--- START ---

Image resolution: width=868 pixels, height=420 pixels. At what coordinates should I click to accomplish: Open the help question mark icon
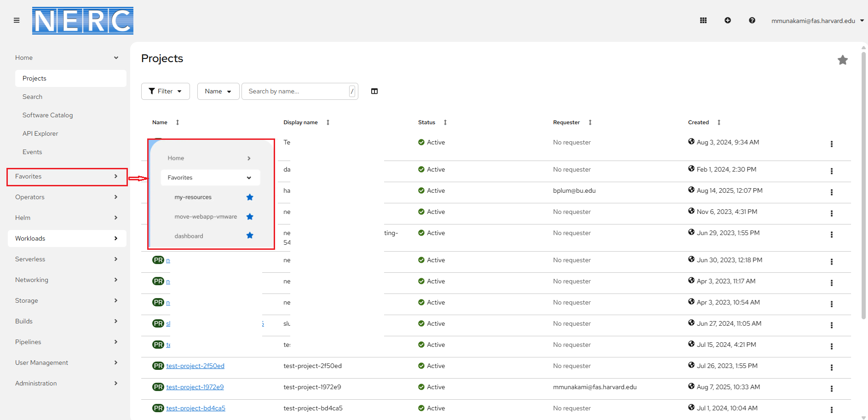pyautogui.click(x=752, y=20)
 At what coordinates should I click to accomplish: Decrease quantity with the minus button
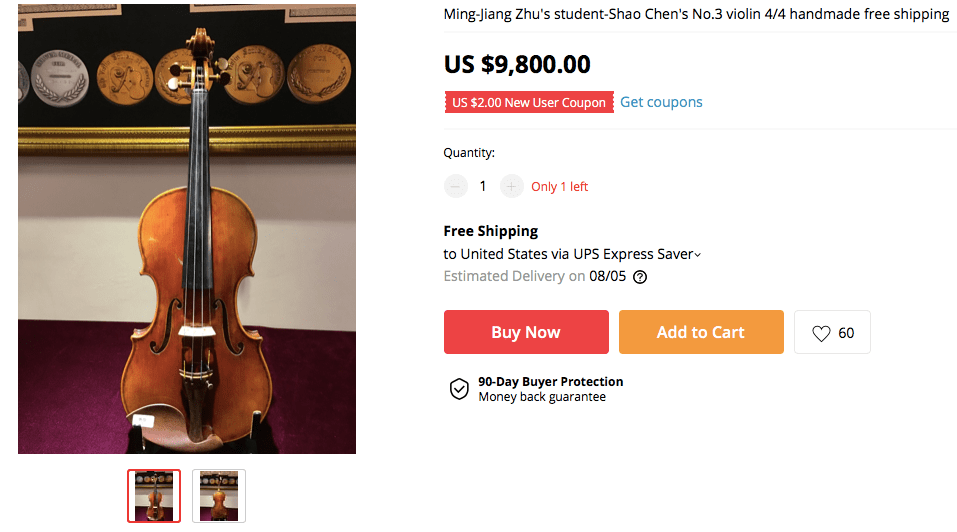click(456, 186)
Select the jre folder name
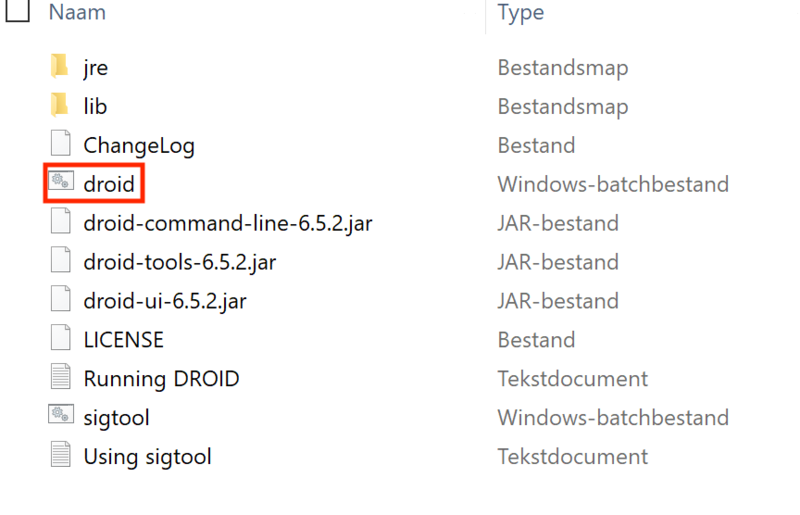The image size is (800, 515). pyautogui.click(x=96, y=68)
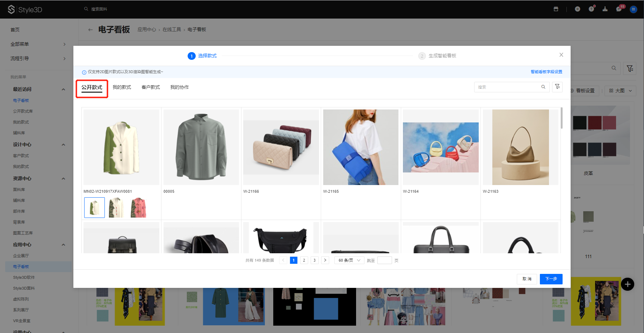
Task: Select the pink floral jacket color variant
Action: [138, 207]
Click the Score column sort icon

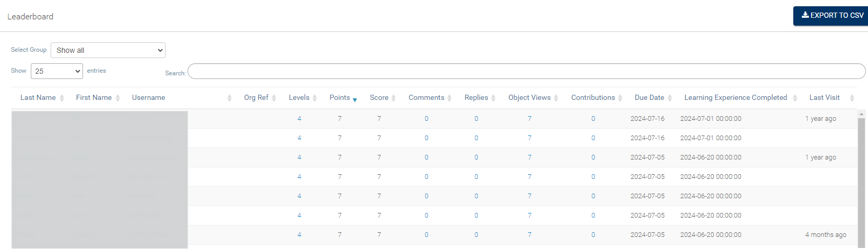394,98
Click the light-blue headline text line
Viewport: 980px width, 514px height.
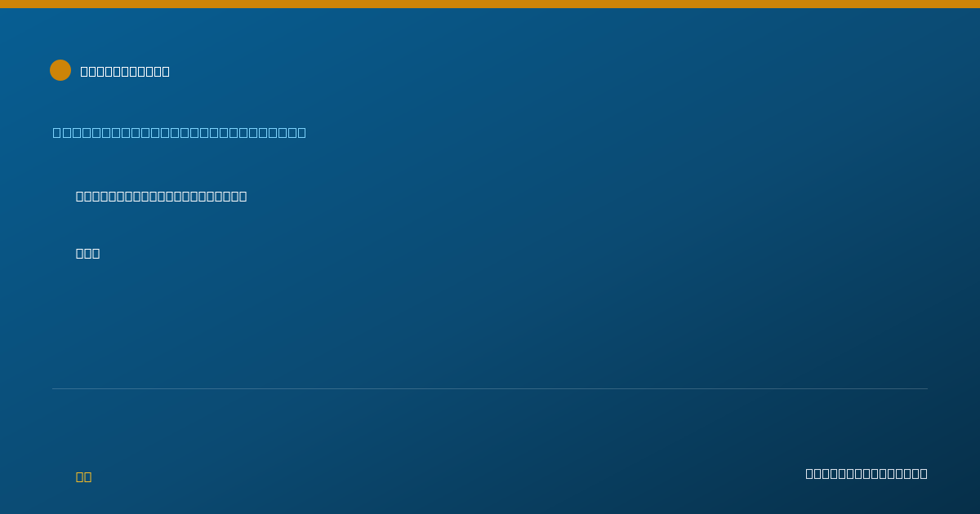(x=180, y=132)
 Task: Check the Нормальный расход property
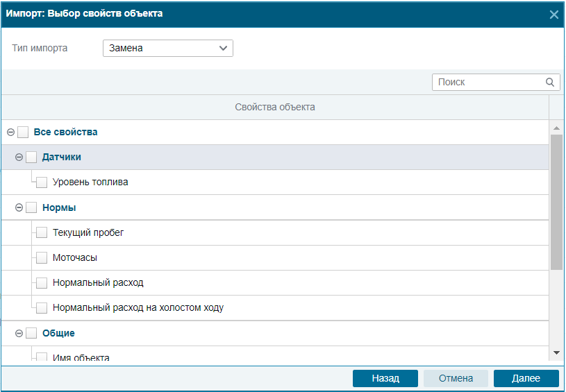pos(42,283)
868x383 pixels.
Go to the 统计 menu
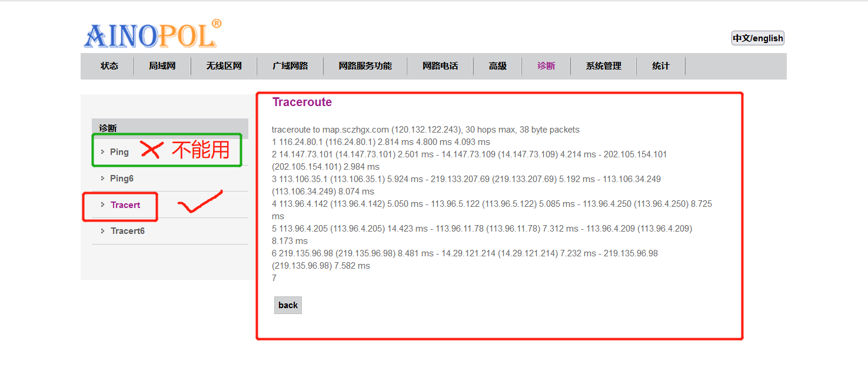(660, 66)
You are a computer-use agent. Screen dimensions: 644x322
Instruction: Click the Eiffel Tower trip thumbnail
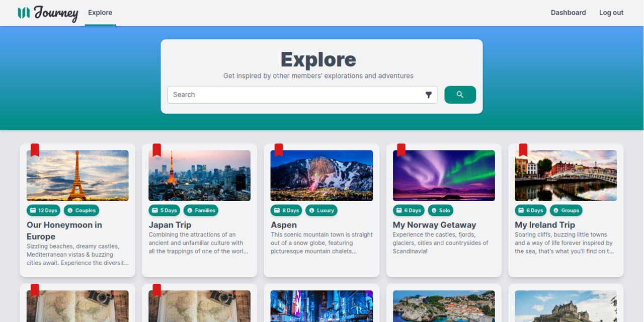[77, 176]
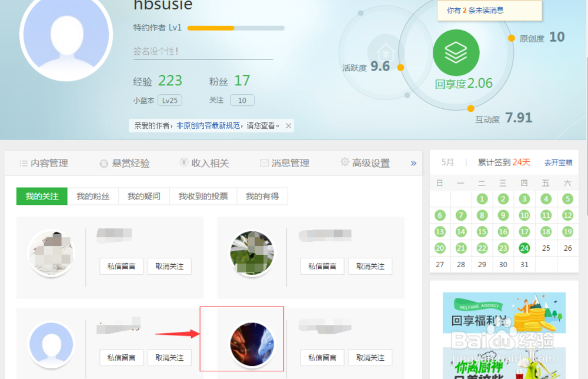Click the Lv1 experience progress bar
The height and width of the screenshot is (379, 588).
[235, 28]
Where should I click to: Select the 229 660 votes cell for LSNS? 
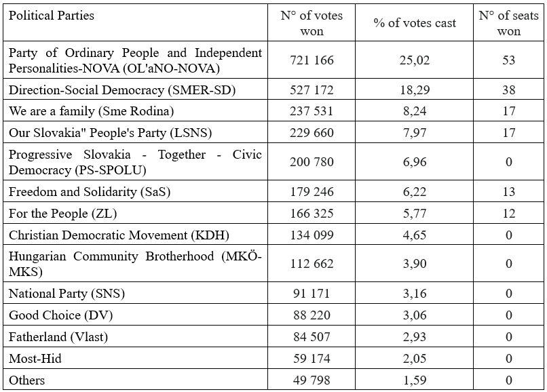(x=312, y=132)
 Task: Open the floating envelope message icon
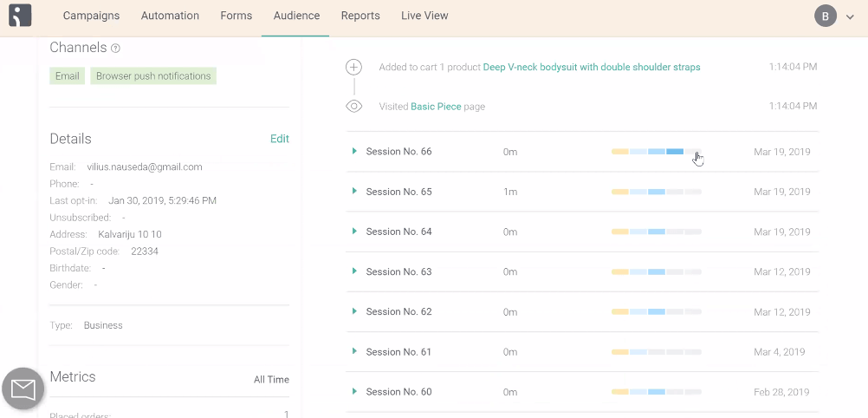pyautogui.click(x=23, y=389)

--- END ---

- EXERCISE INSTRUCTIONS: Skipping every picture, transcribe exactly the lines above from the one containing "Click the light-blue headline text line" through the one containing "You are a computer-use", both included.

- EXERCISE ANSWER:
Click the light-blue headline text line
Viewport: 980px width, 514px height.
(x=180, y=132)
 Task: Check the Нормальный расход property
pos(42,283)
868x383 pixels.
Go to the 统计 menu
(660, 66)
You are a computer-use agent. Screen dimensions: 644x322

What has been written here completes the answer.